Symphony No. 5 in C sharp minor (1901-1902)
“Anaphora” for Symphony Orchestra
For Mahler, symphonies always were a means of interpreting the most convoluted philosophical problems that couldn’t be resolved verbally. The ambitious structure of the five-part Fifth Symphony spans from the Funeral March to the roaring finale. It is a forthright attempt to resolve the tragic conflict with the surrounding world. The brilliant fourth part of the symphony, Adagietto, resembles a beautifully mysterious flower that every conductor reimagines in their own style. As one of the twentieth century’s most influential maestros, Mahler redefined the conductor’s role. For him, the conductor is just as integral to his own musical works as they are to the composer. When a maestro steps onto the podium and opens the score, he recreates musical universes from scratch. Teodor Currentzis and the musicAeterna orchestra have performed Mahler’s symphonies around the world for many years. The Fifth Symphony has earned its place as one of the highlights of the cycle.

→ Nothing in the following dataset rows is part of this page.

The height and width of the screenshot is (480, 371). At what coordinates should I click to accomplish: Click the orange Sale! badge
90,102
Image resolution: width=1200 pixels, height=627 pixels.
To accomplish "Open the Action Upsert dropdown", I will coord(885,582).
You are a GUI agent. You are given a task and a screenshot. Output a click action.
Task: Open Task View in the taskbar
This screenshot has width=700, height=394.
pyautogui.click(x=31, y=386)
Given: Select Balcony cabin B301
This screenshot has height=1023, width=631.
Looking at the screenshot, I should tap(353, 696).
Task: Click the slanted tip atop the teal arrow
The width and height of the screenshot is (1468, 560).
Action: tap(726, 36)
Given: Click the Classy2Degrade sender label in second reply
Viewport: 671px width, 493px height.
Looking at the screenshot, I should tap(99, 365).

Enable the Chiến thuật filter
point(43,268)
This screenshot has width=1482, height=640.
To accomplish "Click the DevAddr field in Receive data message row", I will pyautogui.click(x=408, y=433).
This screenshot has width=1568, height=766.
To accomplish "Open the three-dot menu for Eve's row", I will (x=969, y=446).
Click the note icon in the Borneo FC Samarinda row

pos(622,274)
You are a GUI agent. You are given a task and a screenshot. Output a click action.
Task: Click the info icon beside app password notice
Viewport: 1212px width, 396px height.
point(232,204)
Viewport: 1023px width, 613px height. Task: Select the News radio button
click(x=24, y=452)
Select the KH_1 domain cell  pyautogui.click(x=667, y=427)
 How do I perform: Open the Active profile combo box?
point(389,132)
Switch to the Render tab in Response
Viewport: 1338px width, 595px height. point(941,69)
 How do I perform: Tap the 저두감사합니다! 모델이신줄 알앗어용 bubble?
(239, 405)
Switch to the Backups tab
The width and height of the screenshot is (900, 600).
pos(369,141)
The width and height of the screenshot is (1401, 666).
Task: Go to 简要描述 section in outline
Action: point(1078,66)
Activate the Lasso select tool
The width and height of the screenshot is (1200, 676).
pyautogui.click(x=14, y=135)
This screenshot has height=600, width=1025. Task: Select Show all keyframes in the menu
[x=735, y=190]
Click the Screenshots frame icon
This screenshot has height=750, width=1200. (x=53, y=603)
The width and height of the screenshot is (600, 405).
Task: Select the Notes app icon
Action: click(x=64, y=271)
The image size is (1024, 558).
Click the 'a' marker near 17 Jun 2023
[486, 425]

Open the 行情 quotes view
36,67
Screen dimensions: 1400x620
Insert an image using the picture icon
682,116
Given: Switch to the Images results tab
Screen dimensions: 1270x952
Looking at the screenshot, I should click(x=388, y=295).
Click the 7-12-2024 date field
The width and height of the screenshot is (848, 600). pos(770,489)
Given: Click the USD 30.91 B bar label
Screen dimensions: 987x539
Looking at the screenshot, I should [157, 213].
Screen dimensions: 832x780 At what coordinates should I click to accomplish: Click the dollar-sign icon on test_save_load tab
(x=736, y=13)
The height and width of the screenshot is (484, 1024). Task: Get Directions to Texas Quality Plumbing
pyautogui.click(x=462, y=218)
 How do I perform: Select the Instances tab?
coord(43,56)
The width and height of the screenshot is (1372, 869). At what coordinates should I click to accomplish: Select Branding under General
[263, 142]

Along with Mahler’s fifth symphony, the concert programme also includes a specifically commissioned piece by Alexey Retinsky, the first resident of musicAeterna’s composer laboratory in Saint Petersburg. Alexey Retinsky is a graduate of the Zurich University of the Arts and the University of Music and Performing Arts in Graz (under Prof. Beat Furrer). Retinsky’s works are frequently performed in Russian and European concert halls. This is part of musicAeterna’s new project which witnesses the dialogue between modern composers and the great masters of the past.